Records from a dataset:
-*-
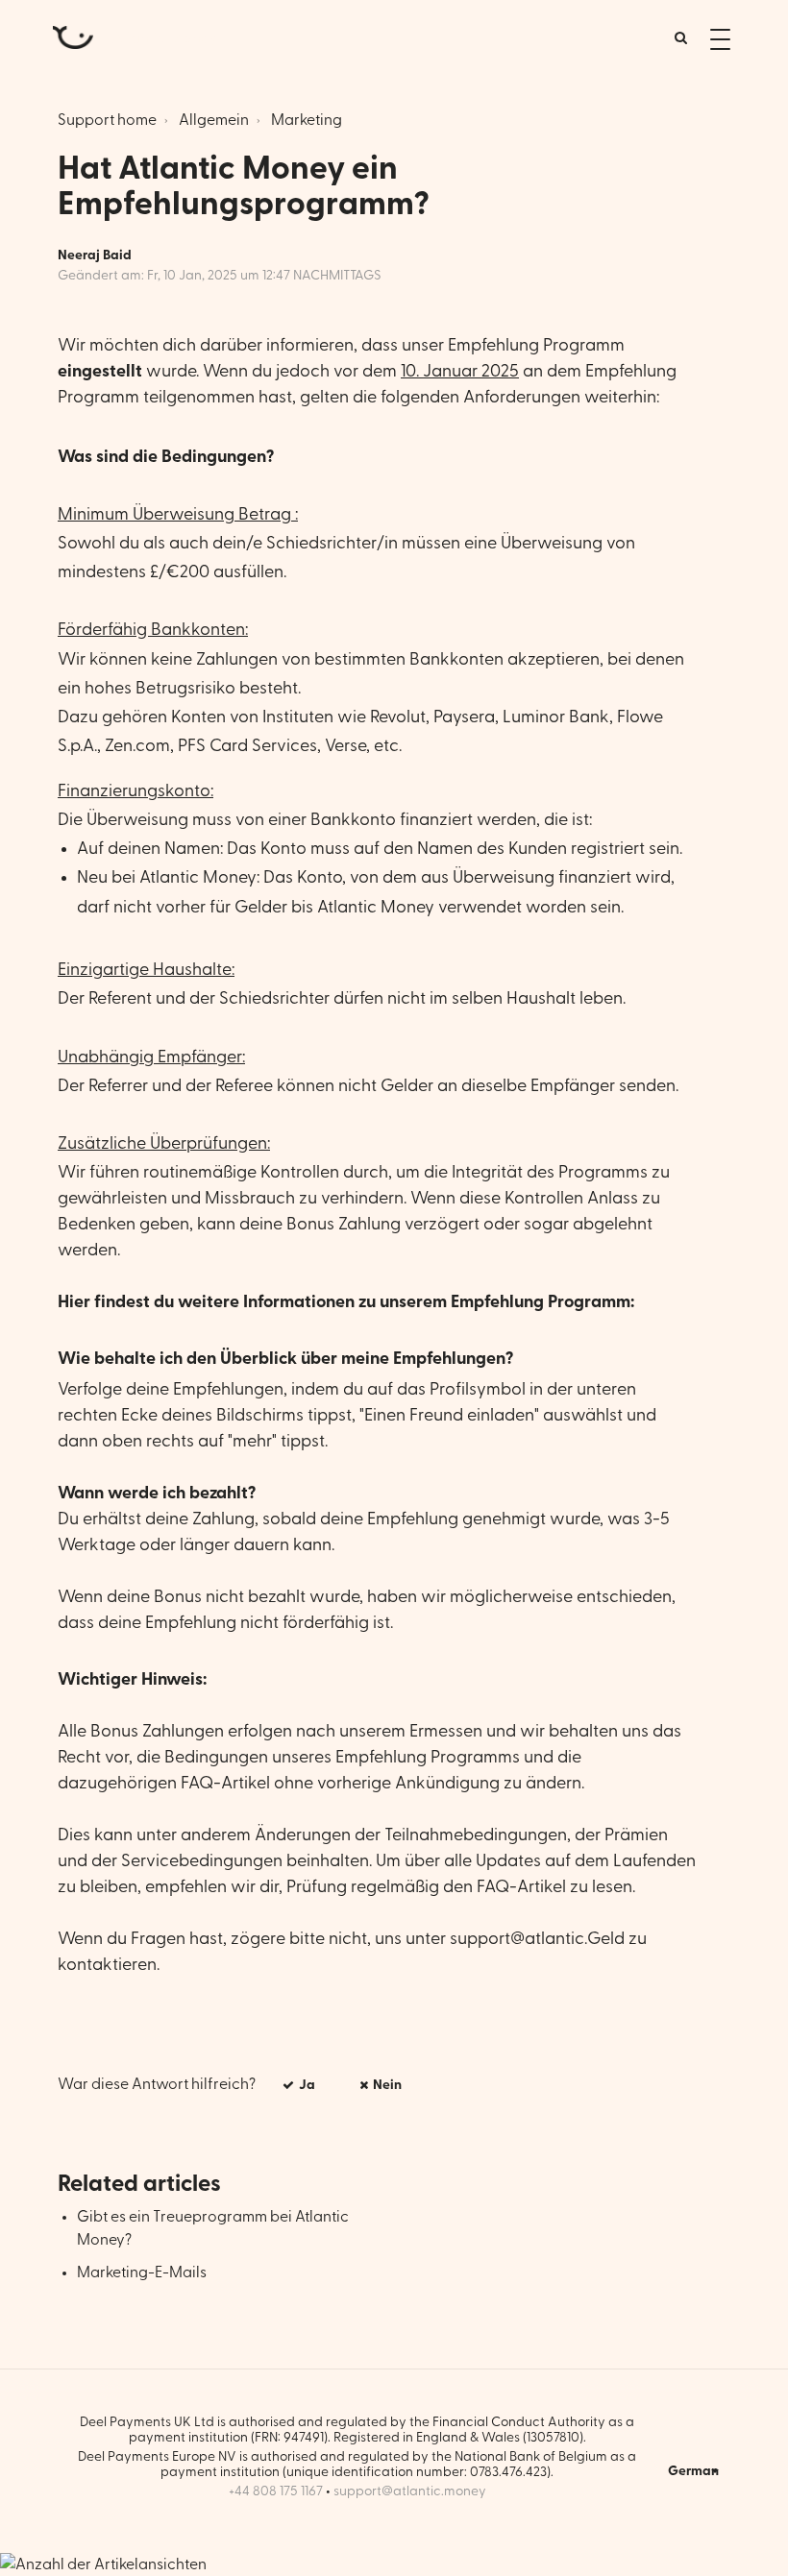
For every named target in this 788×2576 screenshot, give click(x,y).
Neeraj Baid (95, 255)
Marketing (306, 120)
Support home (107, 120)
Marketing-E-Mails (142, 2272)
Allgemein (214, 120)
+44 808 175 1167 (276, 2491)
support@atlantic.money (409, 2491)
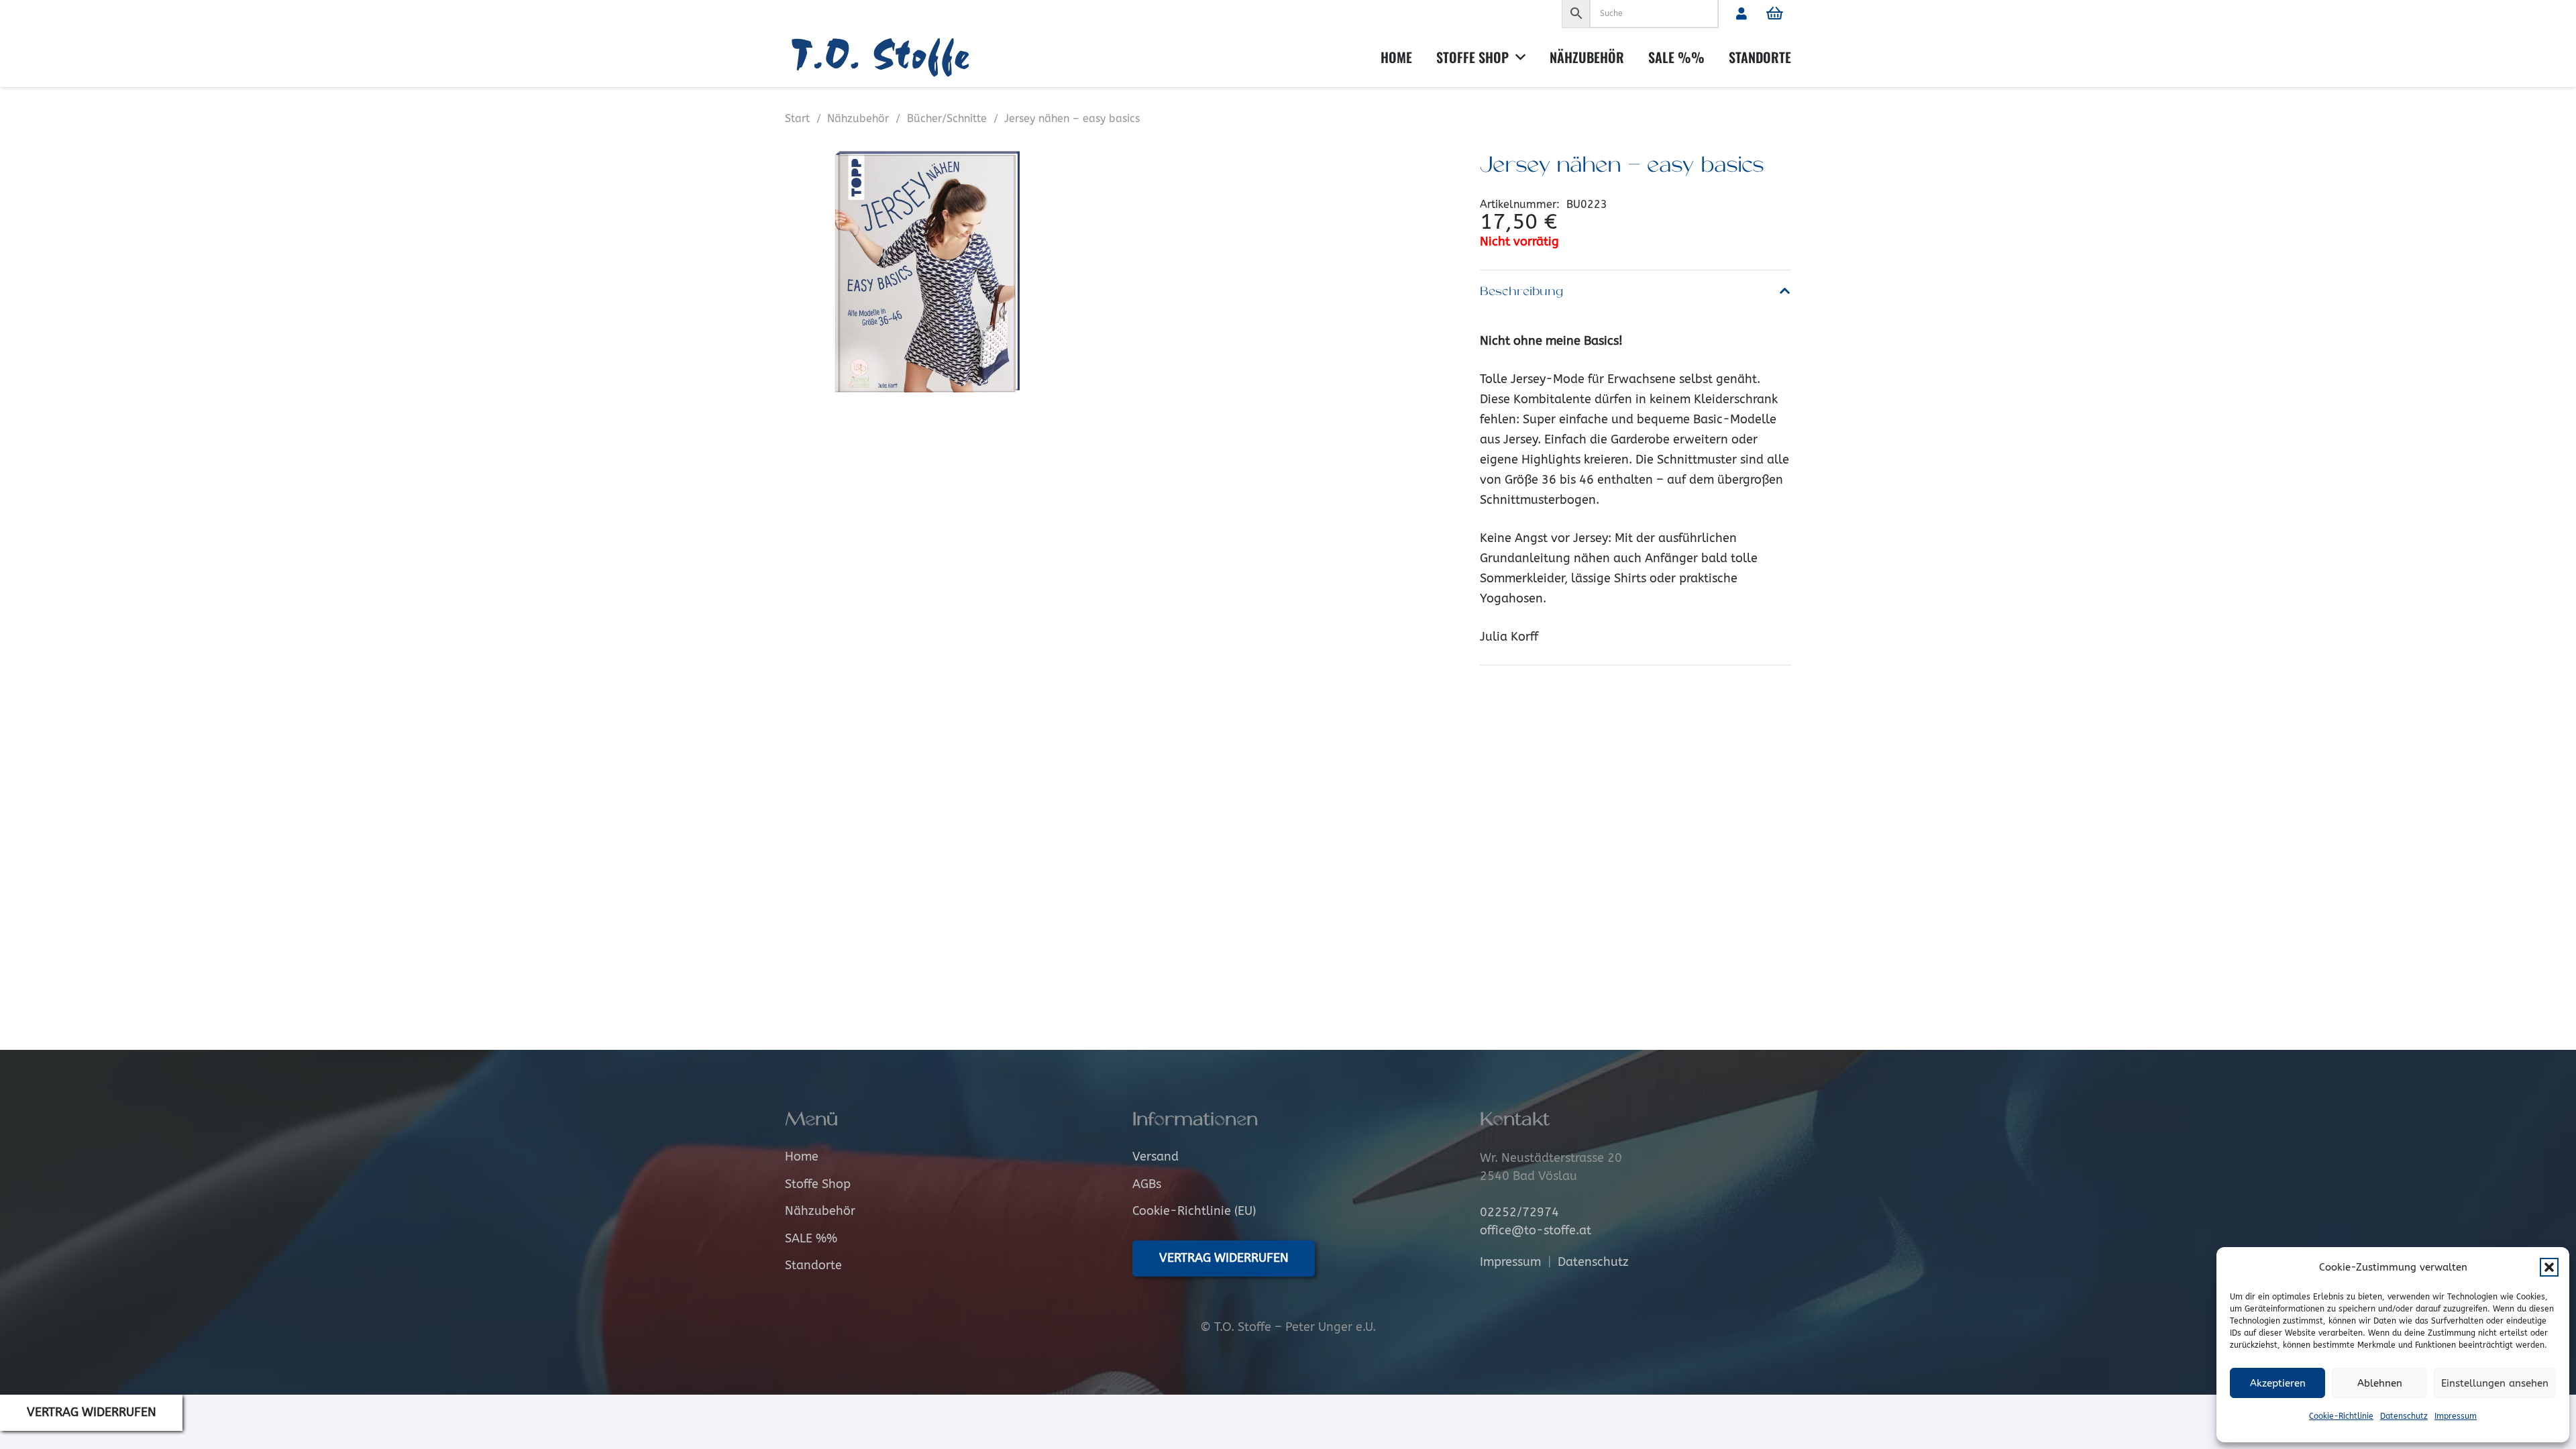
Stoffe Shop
-*-
## The task
The records must appear again word for word, though none of their pictures should.

## Result of this exercise
For every named target in this 788×2576 screenshot, give click(x,y).
Neeraj Baid (95, 255)
Marketing (306, 120)
Support home (107, 120)
Marketing-E-Mails (142, 2272)
Allgemein (214, 120)
+44 808 175 1167 (276, 2491)
support@atlantic.money (409, 2491)
Stoffe Shop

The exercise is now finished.